## Assignment
According to the abstract below, how much organic carbon do the Magadi cherts contain?

## Selected passage
Abstract. Organic matter in Archean hydrothermal cherts may provide an
important archive for molecular traces of the earliest life on Earth. The
geobiological interpretation of this archive, however, requires a sound
understanding of organic matter preservation and alteration in hydrothermal
systems. Here we report on organic matter (including molecular
biosignatures) enclosed in hydrothermally influenced cherts of the
Pleistocene Lake Magadi (Kenya; High Magadi Beds and Green Beds). The Magadi
cherts contain low organic carbon (< 0.4 wt %) that occurs in
the form of finely dispersed clots, layers, or encapsulated within microscopic
carbonate rhombs. Both extractable (bitumen) and non-extractable organic
matter (kerogen) were analyzed. The bitumens contain immature “biolipids”
like glycerol mono- and diethers (e.g., archaeol and extended archaeol),
fatty acids, and alcohols indicative for, inter alia, thermophilic cyanobacteria,
sulfate reducers, and haloarchaea. However, co-occurring “geolipids” such
as n-alkanes, hopanes, and polycyclic aromatic hydrocarbons (PAHs) indicate
that a fraction of the bitumen has been thermally altered to early or peak
oil window maturity. This more mature fraction likely originated from
defunctionalization of dissolved organic matter and/or hydrothermal
petroleum formation at places of higher thermal flux. Like the bitumens, the
kerogens also show variations in thermal maturities, which can partly be
explained by admixture of thermally pre-altered macromolecules. However,
findings of archaea-derived isoprenoid moieties (C20 and C25
chains) in kerogen pyrolysates indicate rapid sequestration of some archaeal
lipids into kerogen while hydrothermal alteration was active. We posit that
such early sequestration may enhance the resistance of molecular
biosignatures against in situ hydrothermal and post-depositional alteration.

## Supplied records
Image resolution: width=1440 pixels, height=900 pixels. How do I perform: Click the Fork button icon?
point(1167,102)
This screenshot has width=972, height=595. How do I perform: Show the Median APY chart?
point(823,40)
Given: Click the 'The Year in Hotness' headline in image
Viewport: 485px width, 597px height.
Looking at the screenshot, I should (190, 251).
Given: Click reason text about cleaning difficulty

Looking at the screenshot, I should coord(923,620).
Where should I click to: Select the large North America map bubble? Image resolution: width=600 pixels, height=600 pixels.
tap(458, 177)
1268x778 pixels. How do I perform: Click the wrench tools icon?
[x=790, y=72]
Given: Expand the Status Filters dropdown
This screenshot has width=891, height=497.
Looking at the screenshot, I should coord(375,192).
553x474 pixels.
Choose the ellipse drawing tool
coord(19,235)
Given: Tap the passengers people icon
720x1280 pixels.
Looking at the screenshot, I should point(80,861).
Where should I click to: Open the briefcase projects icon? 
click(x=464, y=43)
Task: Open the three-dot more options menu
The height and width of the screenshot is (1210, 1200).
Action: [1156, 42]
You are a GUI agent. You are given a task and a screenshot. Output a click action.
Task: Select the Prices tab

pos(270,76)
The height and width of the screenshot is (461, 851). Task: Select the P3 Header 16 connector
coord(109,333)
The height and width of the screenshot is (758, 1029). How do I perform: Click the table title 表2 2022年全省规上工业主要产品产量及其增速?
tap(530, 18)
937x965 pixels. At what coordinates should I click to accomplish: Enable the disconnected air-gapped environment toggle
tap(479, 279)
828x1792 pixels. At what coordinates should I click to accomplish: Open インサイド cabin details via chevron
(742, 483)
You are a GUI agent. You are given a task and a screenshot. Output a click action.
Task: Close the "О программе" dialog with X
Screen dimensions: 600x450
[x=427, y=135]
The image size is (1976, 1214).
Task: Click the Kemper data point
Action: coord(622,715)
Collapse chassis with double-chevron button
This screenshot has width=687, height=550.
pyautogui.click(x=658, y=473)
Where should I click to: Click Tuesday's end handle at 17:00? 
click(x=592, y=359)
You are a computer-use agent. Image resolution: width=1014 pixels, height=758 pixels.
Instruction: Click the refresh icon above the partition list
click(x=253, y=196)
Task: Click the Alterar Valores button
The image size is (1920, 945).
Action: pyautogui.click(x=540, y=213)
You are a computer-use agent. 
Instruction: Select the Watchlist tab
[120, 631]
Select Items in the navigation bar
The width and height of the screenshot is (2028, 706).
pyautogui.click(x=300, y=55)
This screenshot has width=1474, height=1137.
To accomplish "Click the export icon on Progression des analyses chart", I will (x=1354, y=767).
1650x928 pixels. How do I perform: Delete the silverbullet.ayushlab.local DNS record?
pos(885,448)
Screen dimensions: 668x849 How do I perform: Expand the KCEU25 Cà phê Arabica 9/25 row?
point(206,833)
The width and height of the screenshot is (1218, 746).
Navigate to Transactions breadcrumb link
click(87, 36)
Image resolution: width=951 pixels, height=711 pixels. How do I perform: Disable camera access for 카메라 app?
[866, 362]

## Task solution
Less than 0.4 wt %.